Lisa Jarvis
TT

Improving Ventilation Will Stop More Than Covid-19

The White House’s roadmap for the next phase of the pandemic covers all the usual suspects, including Covid-19 surveillance, testing, vaccination and treatment. But there’s also a happy surprise tucked in there: a series of proposals to help improve indoor air quality.

This marks an essential shift toward acknowledging that cleaning the air can help mitigate the spread of Covid. “It’s overdue,” says Virginia Tech engineering professor Linsey Marr.

Under the proposal, the Environmental Protection Agency is to create a clean air checklist that recommends steps to filter air and increase the supply of fresh outdoor air in buildings of all kinds. A new rating system for building ventilation and filtration, akin to sustainability certifications such as LEED, is to be developed. And government agencies would be tasked with increasing the public’s understanding of air hygiene and how it can reduce Covid transmission.

These are good ideas that will foster awareness about the need to keep indoor air fresh and clean. But the administration could go further. So could companies, businesses and schools.

Air hygiene took a backseat for much of the pandemic as we focused on medical and social interventions such as vaccines, treatments, testing and masks. Those have been critical but often divisive, because they have involved persuading individuals to act for the greater good. Improving indoor air quality, on the other hand, is an innocuous way to improve health outcomes now and well beyond the pandemic. “You’re not cleaning surfaces, you’re not telling someone to wear a mask,” says Joseph Allen, a professor at Harvard’s T. H. Chan School of Public Health. “It’s operating all the time in the background.”

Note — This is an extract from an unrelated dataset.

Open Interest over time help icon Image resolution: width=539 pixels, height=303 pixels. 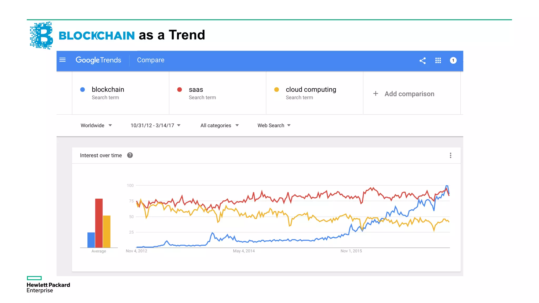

Part of the difficulty in carrying out this change is the large menu of options for improving ventilation and filtration, including some that don’t work. Different buildings have different needs, and people have struggled to sift through the complexity.

We’ve seen how efforts at improvement can go wrong. Some schools that used money from the American Rescue Plan to try to improve ventilation wasted it. And it’s no wonder they struggled. Products like plasma sterilizers or ionizing purifiers made lofty, unsubstantiated claims. And some classrooms went all in on plexiglass dividers, which in almost all situations actually hinder ventilation, Marr says.

In the past year, Kim Prather, an aerosols expert at University of California, San Diego, who has been helping schools correct their mistakes, says that without more money, many schools simply can’t afford to make substantive improvements to ventilation and filtration. Overhauling older HVAC systems, or buying portable air filters for every room is expensive.

Yet the investment is worthwhile because it can reduce the spread of respiratory viruses of all kinds. Researchers have amassed plenty of case reports suggesting that ventilation and filtration can prevent superspreading events. Several ongoing and planned studies will give better information on the value of specific ventilation improvements for different settings.

A University of Leeds study of 30 primary schools in northern England, for example, will compare various approaches to ventilation and filtration, whether simply opening windows, incorporating air filtration or using ultraviolet disinfection devices.

A similar study underway in the US will focus on how ventilation can affect flu infections. Donald Milton, an environmental health expert at University of Maryland, and his team will put people with flu symptoms (who should be shedding a lot of virus) in rooms outfitted with differing methods of air-cleaning to see how they affect virus transmission to others.

Lockdowns and masks have given most people a two-year reprieve from the worst of the flu, but infection rates will surely creep back up once people have returned to regular routines.

And everywhere, but especially in schools, seasons will play a role. A Canadian study showed that hospitalizations in children with asthma increase like clockwork about 18 days after Labor Day. That’s peak ragweed season, but it’s also when kids are back together and mingling with all the other little viral vectors. When they do so in stagnant, unfiltered classroom air, viruses spread easily.

Clean air is not a panacea. Infected, maskless people can still transmit virus particles to others near them. But this passive measure could reduce incidences of many respiratory infections, and have other long-term health benefits.

Congress should ensure that Biden’s plan gets the funding it needs to take the first small steps toward improving indoor air quality, and make it a more prominent part of the nation’s Covid mitigation strategy. School districts should consider investing some of their unspent Covid relief funds on effective upgrades. They should also follow the Boston Public School system’s lead by monitoring indoor air quality in schools and making those measurements public.

As people return to spending many of their waking hours in offices, states should create incentives for businesses to improve ventilation and openly share air quality measurements with their employees.

We take for granted the clean water flowing from our taps, and government oversight of the outdoor air we breathe. Having experienced two years of Covid-19, we should have learned enough to demand better indoor air quality, too.